(TEXT PROVIDED):
▶
|
Posted by serge on 12/04/05 23:19
Thanks for the reply Erland.
> That was a long post, and I guess this is because this is a complex
> problem. Or at least, I like to believe so, as I understood far from
> all of it.
I don't think it's a complex problem. It's a complex problem for me
since I've never run into this type of scenario before, at least I don't
remember if I ever did.
> For instance, I failed to understand why you could not use
> dynamic SQL.
Ok I am asking the same question as you now "Why I can't use
dynamic SQL?" Well maybe I am trying to address this problem
in a matter that is not possible. Let me answer your questions below
before I elaborate more on this.
> There was a table and some sample data for it, but I did not really
> understand how it was used. Does one row describe a search? Or
> does all rows with the same REPSELNO describe a search?
Yes, all rows with the same REPSELNO describe a search.
◀
(LIST OF TASKS):
a - In the forum post, rename "dynamic SQL" to "ad hoc SQL" in everything from "I don't think" down to "REPSELNO describe a search?".
b - Rewrite the paragraph of the forum post that begins "Ok I am asking the same question" so it is shorter but keeps its main facts.
The data after the forum post has no role in anything asked here.

(RECORDED DATA):
▶
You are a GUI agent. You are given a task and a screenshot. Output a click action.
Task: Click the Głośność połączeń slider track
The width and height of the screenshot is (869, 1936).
◀
(RESULTS):
a -
I don't think it's a complex problem. It's a complex problem for me
since I've never run into this type of scenario before, at least I don't
remember if I ever did.
> For instance, I failed to understand why you could not use
> ad hoc SQL.
Ok I am asking the same question as you now "Why I can't use
ad hoc SQL?" Well maybe I am trying to address this problem
in a matter that is not possible. Let me answer your questions below
before I elaborate more on this.
> There was a table and some sample data for it, but I did not really
> understand how it was used. Does one row describe a search? Or
> does all rows with the same REPSELNO describe a search?

b - I now have the same question: why can't I use dynamic SQL? Maybe I'm approaching this problem in a way that isn't possible. I'll answer your questions first and then explain further.